Akinola also publicly supported his government's efforts to criminalize homosexual acts.

 

POLITE CONFRONTATION

 

In stark contrast with Anglican leaders in Canada, which is one of the handful of countries in the world to legalize same-sex marriage, some of the African Anglican leaders believe they have to show their orthodox Muslim rivals and potential converts their church is not just another manifestation of what Muslims denounce as the decadent, imperialistic West.

 

Hollywood-style sex, titillation and fluidity over sexual orientation, which works its way into Africans' lives through TV, popular music and movies, is frequently denounced by Africa's Islamic mullahs, says Jenkins.

 

Christian leaders, linked historically and ecclesiastically to Europe and North America, have to go out of their way to make sure they don't look like they're just colonial puppets of a mistrusted and liberal West, Jenkins says -- and one of the most direct ways to accomplish that is to criticize homosexuals.

 

Judging from past gatherings, the Anglican Church of Canada's general synod in Winnipeg is likely to be replete with arcane legalistic procedures and complex manoeuvring.

 

Canada's theologically conservative and liberal Anglicans will confront each other, usually in polite language, over how to proceed with a vote over whether to give local dioceses the power to bless same-sex relationships.

 

Vancouver's diocese has already forged ahead on the issue, in recent years quietly conducting dozens of the rites for gays and lesbians.

 

That's what led Hird's congregation and several others in the 79-congregation diocese to break off and organize under the Anglican Coalition in Canada.

 

Four other strongly conservative Anglican congregations in the diocese, some of them large and well off, such as St. John's Shaughnessy, have decided to stay within the Canadian church. But they've protested Ingham's approval of same-sex blessings by refusing to make payments to the diocese.

 

The dissenting churches Hird works with tried to take their property with them as they left. But they found, as have hundreds of breakaway Anglican congregations in the U.S., that they had no legal right to the buildings in which some for decades had worshipped, attended weddings and funerals. (note from Ed+: see my comment below)

 

"It was very stressful for everyone," said Hird, "but we're happy to be free of it. It's been wonderful to have our association with Africa."

 

The determined priest retains a certain respect for the strength of character of his longtime theological opponent and former boss, Michael Ingham.

 

"He has the courage of his convictions.

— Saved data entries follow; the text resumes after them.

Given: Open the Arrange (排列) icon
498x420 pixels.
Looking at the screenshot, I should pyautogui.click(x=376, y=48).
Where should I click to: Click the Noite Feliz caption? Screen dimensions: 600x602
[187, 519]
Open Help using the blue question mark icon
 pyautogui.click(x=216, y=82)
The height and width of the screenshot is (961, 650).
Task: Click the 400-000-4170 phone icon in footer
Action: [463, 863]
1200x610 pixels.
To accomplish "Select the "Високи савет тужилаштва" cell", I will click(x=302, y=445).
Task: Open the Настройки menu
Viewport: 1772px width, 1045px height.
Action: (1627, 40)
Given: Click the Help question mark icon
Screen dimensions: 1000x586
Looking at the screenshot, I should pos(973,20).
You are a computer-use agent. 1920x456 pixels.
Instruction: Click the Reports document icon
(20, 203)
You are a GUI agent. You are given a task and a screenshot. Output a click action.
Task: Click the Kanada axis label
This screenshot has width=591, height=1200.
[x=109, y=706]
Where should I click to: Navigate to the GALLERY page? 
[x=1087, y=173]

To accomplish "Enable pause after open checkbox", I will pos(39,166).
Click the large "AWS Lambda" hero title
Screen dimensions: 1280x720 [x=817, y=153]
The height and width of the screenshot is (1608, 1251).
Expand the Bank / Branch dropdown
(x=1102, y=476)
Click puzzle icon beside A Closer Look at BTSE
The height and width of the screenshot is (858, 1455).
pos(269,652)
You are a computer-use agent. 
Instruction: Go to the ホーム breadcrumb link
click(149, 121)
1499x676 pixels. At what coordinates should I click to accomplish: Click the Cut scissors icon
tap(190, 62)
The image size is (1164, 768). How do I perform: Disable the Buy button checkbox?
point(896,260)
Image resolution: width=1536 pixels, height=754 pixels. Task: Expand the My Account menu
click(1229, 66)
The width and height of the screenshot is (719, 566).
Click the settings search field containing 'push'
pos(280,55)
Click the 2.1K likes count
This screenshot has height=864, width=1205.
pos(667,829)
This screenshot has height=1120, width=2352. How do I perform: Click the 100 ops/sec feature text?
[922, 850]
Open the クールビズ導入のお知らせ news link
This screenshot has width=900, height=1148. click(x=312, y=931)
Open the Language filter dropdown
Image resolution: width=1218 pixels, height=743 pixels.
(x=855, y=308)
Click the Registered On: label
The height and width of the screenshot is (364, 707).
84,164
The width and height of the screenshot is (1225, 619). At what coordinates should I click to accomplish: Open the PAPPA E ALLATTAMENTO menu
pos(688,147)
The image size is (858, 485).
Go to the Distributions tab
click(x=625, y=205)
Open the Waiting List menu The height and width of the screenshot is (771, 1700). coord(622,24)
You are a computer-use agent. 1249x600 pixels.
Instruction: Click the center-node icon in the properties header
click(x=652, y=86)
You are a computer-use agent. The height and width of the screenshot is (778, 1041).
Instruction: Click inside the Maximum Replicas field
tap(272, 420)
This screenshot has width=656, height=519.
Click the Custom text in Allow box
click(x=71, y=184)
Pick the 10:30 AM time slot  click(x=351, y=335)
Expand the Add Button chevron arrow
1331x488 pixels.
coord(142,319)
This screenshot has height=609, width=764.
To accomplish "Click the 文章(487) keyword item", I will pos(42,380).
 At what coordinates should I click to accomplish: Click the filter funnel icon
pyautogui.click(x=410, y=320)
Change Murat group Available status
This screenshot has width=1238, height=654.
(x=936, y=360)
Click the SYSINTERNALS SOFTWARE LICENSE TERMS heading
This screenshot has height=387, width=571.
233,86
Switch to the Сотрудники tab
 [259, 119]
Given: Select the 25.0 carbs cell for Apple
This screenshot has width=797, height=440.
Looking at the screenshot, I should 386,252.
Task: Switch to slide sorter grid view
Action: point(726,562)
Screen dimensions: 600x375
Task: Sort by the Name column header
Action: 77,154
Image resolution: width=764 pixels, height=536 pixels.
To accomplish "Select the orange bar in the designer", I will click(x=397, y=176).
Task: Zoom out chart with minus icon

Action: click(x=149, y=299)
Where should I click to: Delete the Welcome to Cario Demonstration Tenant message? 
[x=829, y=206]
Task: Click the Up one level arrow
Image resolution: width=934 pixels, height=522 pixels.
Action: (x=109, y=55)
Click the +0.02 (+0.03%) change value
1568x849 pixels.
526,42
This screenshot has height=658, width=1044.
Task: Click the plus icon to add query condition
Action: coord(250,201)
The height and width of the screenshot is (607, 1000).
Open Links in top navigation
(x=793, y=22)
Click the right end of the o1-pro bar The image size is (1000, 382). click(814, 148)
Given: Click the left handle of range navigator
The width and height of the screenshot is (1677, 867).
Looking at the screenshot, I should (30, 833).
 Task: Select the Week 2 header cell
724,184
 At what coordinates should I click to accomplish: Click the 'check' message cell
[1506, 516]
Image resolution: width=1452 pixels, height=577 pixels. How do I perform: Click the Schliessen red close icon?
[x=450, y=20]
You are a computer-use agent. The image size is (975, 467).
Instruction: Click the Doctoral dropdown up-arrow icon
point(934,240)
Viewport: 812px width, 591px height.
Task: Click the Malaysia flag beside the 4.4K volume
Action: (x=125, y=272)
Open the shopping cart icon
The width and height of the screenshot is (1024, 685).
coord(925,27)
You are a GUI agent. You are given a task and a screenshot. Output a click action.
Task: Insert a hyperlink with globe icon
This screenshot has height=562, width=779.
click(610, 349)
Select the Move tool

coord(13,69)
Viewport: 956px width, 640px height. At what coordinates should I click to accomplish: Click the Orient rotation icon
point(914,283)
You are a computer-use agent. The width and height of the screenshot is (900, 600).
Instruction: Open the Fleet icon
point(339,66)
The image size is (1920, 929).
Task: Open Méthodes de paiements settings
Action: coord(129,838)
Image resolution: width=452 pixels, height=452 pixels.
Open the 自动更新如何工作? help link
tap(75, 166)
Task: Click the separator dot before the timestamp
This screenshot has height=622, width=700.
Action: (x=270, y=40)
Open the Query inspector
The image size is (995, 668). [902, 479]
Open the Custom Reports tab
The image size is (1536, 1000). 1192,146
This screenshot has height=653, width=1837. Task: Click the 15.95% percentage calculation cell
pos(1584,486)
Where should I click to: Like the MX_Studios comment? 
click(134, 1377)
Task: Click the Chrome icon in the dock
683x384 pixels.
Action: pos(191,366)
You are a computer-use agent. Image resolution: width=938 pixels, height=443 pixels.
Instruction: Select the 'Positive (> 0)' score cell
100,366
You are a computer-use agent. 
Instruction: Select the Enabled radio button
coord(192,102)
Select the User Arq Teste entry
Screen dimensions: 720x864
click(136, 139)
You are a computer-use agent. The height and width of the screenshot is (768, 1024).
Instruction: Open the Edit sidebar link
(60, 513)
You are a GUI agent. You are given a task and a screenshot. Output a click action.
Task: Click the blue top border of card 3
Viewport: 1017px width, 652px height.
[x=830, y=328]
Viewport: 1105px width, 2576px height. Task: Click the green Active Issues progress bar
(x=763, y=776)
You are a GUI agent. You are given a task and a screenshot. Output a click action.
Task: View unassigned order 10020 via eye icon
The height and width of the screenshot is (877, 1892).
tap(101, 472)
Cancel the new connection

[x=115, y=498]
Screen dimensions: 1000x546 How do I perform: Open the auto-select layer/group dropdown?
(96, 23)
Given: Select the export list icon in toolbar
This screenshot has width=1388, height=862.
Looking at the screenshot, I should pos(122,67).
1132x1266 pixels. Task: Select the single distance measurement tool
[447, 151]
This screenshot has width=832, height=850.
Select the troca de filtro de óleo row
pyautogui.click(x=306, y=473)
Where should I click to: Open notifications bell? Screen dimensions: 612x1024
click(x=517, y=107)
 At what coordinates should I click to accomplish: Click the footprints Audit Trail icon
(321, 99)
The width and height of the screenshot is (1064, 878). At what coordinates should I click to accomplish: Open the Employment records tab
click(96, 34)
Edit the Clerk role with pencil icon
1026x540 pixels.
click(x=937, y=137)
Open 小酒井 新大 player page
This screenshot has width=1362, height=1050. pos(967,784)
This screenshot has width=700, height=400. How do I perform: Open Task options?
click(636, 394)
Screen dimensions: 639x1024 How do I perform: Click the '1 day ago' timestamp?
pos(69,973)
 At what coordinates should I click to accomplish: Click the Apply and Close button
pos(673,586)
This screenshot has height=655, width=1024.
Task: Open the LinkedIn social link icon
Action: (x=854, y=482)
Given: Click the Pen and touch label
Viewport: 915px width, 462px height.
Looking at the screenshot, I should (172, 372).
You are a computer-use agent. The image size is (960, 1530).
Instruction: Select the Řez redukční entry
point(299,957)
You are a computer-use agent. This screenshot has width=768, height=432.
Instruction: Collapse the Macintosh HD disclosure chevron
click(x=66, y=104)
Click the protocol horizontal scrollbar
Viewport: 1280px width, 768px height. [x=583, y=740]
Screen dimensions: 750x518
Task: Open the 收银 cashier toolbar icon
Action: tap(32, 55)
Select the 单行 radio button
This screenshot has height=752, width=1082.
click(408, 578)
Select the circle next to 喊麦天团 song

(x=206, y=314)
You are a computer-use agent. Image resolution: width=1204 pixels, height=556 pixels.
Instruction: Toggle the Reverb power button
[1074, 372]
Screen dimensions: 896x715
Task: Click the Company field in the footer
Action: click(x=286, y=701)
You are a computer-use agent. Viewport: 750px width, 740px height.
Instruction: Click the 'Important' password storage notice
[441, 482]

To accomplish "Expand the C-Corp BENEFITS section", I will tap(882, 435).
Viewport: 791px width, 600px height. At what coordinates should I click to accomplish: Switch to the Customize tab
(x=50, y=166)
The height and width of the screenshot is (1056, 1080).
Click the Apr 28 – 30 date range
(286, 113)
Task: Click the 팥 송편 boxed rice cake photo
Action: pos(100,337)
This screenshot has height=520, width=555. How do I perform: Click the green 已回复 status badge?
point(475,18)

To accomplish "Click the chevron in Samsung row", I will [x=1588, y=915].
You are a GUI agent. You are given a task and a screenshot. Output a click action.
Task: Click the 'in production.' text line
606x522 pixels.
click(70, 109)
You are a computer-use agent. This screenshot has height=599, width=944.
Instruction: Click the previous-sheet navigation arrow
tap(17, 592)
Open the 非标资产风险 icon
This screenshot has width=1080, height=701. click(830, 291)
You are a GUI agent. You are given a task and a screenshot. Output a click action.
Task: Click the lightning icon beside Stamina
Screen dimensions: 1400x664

In that way, I admire him," Hird said.

 

He said he doesn't think Ingham, even under international pressure, will change his stand. "He'd rather go down with the ship."

 

In contrast to Hird, Rev. Peter Elliott, rector of Vancouver's liberal Christ Church Cathedral, will have a uniquely important insider's position when the synod meets.

 

Not only is Elliott an openly gay priest in a committed relationship, he was elected three years ago to be the "prolecutor" of the synod.

 

That means he'll be the second-highest elected official at the convention, working as co-chairman beside Primate Andrew Hutchinson, of Montreal.

 

Given the backdrop of African antagonism to the Winnipeg synod, one of the things Elliott wants people to emphasize to Canadian Anglicans and whomever else wants to listen is: "There is no such thing as African Anglicanism."

 

In his wide travels on behalf of the church, Elliott says he's discovered there are basically three types of Anglicans in Africa.

 

There are the aggressive, high-profile leaders like Nigeria's Akinola and Rwanda's Kolini -- operating in regions where the church is growing.

 

The second group, Elliott says, is made up of many moderate African Anglicans spread around the continent, including those who've been quietly and personally supportive of Elliott.

 

The third group, he says, consists of those who would basically agree with liberal Canadian Anglicans about gay and lesbian issues. Many are them are based in South Africa.

 

"There are some very loud voices coming out of Africa, to be sure," Elliott said. "And there are some big numbers associated with them. But large numbers of people don't make something right."

 

In addition to disagreeing with outspoken African bishops such as Kolini and Akinola, Elliott said he finds it highly unusual they've taken to "issuing ultimatums" about what should or should not happen in the North American church.

 

This is unheard of in Anglicanism," Elliott said.

 

The worldwide Anglican communion is made up of 38 largely independent regions and bishops from one region aren't expected to interfere in another.

 

The communion operates, Elliott said, as an "uncomfortable and untidy" democratic affiliation, which is much different from the more hierarchical Roman Catholic church.

 

To illustrate its range of beliefs, Elliott said most Anglican regions still don't permit female priests.

 

It also operates under the largely symbolic guidance of the Archbishop of Canterbury, Rowan Williams.

 

Elliott said he believes breakaway Anglican priests like North Vancouver's Hird have a perfect right to be "loud and proud" about their belief that homosexuality is a disorder.

 

HUNGRY FOR THE GOSPEL

 

Meanwhile, Elliott says, he'll do his part to argue homosexuality is "morally neutral."

 

Where Elliott and Hird really part company is over the structure of the Anglican church. More than Hird, Elliott said he believes the Anglican communion has always "welcomed diversity" of beliefs and worship styles, and can tolerate the tension over internal disagreements regarding homosexuality.

 

Back in the North Vancouver elementary school he's adapted into a church, Hird talks about how his congregation has sent members to Rwanda to meet with Kolini, offer aid to the African Anglican church and help the country heal from the mass murders of 1994.

 

"It's a hard thing to recover from losing one million of your people. They've been deeply traumatized by the genocide," says Hird.

 

Throughout Africa, he says, "tribal resentments can still trump the Christian teaching to love your neighbour. But, still, there's a hunger in Africa for the gospel that's just amazing."

 

What's at stake in the homosexuality debate, Hird argues, is the authority of the Bible. If liberal Western Christians can simply "pick and choose" to reject biblical passages, Hird said, what's to stop them from dismissing or reinterpreting other teachings in the Bible, particularly those about Jesus being the only way to salvation?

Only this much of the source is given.